The vehicles will include Centenary Gold front and rear badging, that will match the wheel centre badges and treadplates with a '1919-2019' motif. The steering wheel badge, key fob and gear selector all feature the same design.
Each Bentley will have a special Centenary welcome light and even the seat embroidery is bespoke to the 2019 cars, with Centenary Gold headrest logos and Centenary Gold Contrast Stitch or Cross Stitch available on these special models.

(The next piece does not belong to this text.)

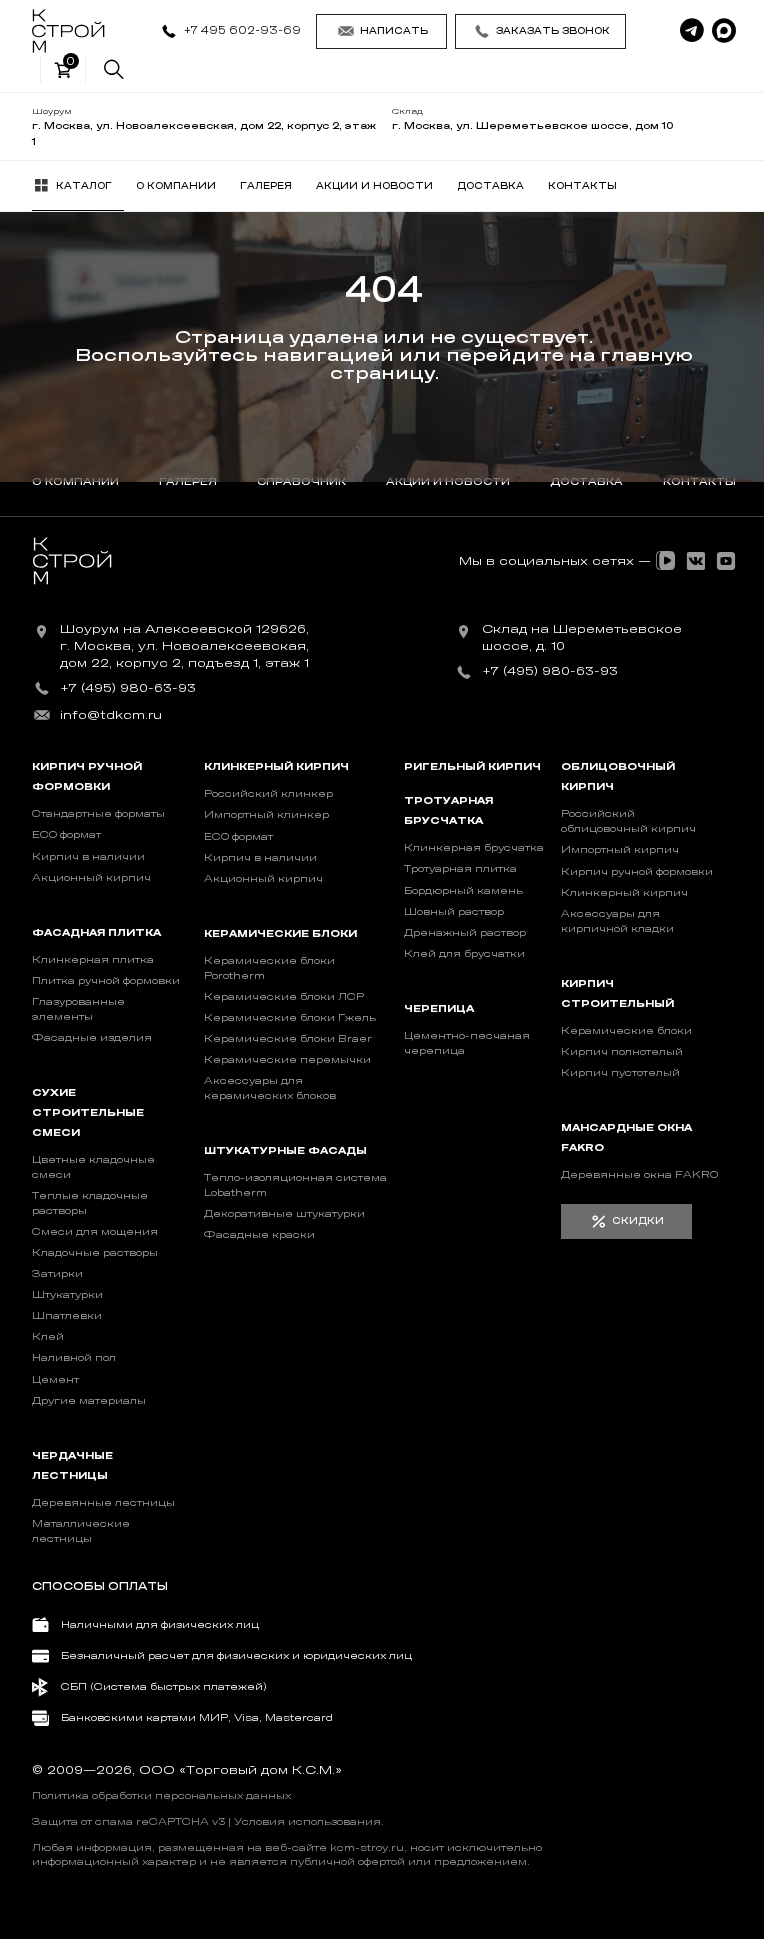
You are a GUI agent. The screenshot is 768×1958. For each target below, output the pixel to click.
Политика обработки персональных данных (161, 1796)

Centenary Gold, by the way, is a colour inspired by the metalwork found on vintage Bentleys, like the EXP2 of 1919 and the 'Birkin' Blower of 1929. The finish is said to honour 'the company's rich heritage and racing triumphs while interpreting for the modern day with an elegant warm tone and a deep fluid shadow', and it will be used in Bentley's Centenary logo and all the celebration events the company is planning for 2019.
Born in 1888, founder Walter Owen 'W.O.' Bentley grew up as an engineer, spending some time with the Great Northern Railway in the UK before turning his attention to road-going machines in 1910. He founded Bentley in 1919 and by September 1921, the first production model was delivered to Noel van Raalte, at a cost of £1,050 (about €54,400, inflation adjusted0 - and it already had the marque's distinctive radiator casing and 'Flying B' insignia. Bentley models throughout the 1920s became hugely desirable and famous cars, with motorsport success - at Brooklands, Indianapolis and the Isle of Man, as well as the Bentley Boys of Le Mans - cementing the brand's reputation.
A film looking back at Bentley's past can be viewed at www.BentleyMotors.com/100Years, and July 10th, 2019, will be a day of celebration for the first 100 years in the company's history.